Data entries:
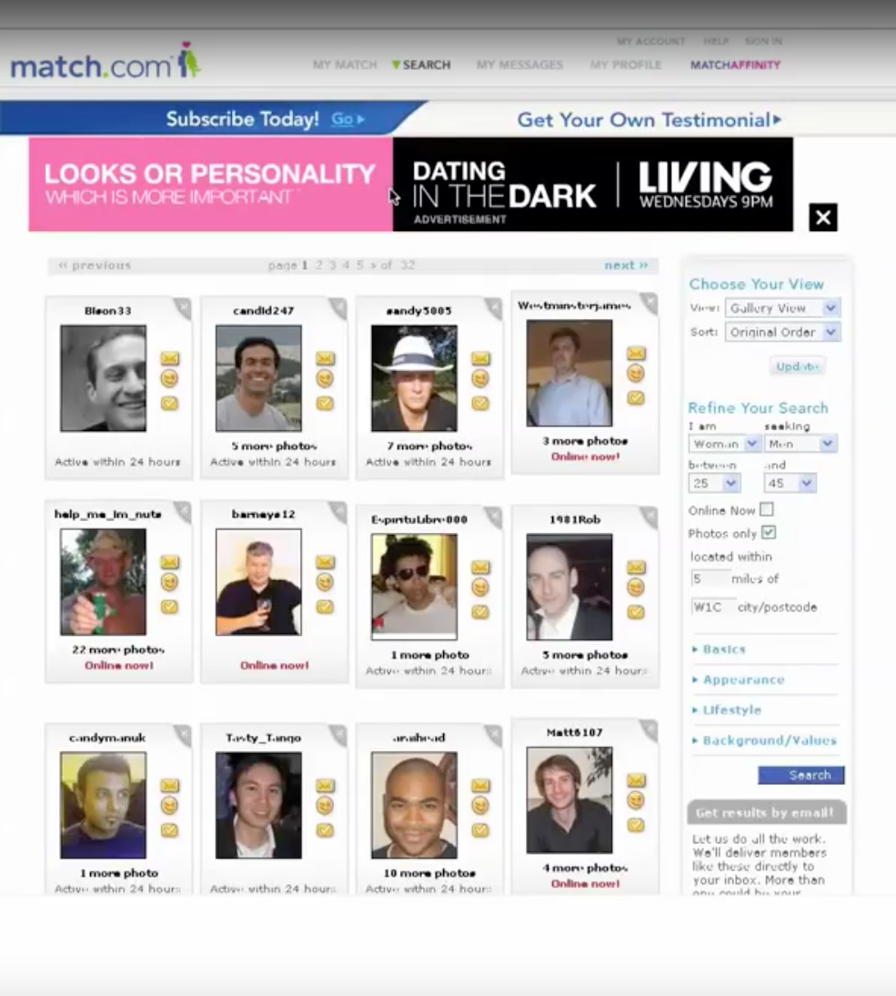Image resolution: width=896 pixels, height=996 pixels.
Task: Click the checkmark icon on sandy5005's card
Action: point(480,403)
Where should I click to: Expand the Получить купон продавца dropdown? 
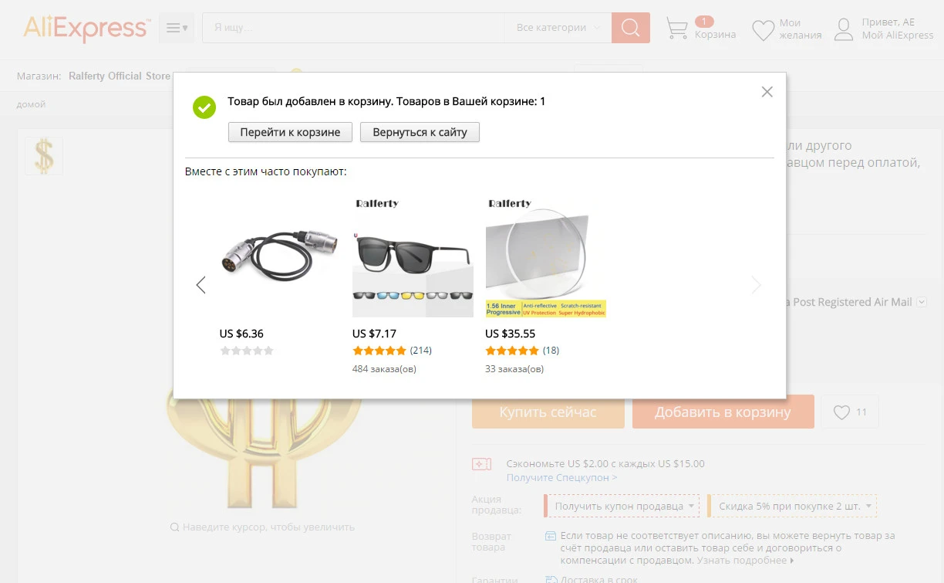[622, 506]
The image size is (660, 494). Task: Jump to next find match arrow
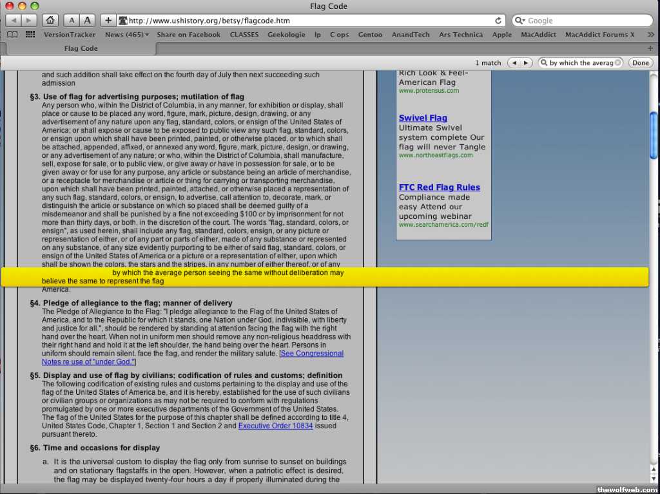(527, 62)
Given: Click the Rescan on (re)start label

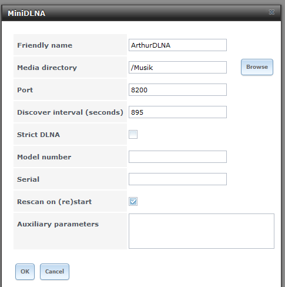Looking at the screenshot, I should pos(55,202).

### What you will do
Return word for word the lines of the material from the one containing "The image size" through the last line, leaving out the pictures.

### Answer
The image size is (660, 494). Task: Jump to next find match arrow
(527, 62)
Given: Click the Rescan on (re)start label

Looking at the screenshot, I should pos(55,202).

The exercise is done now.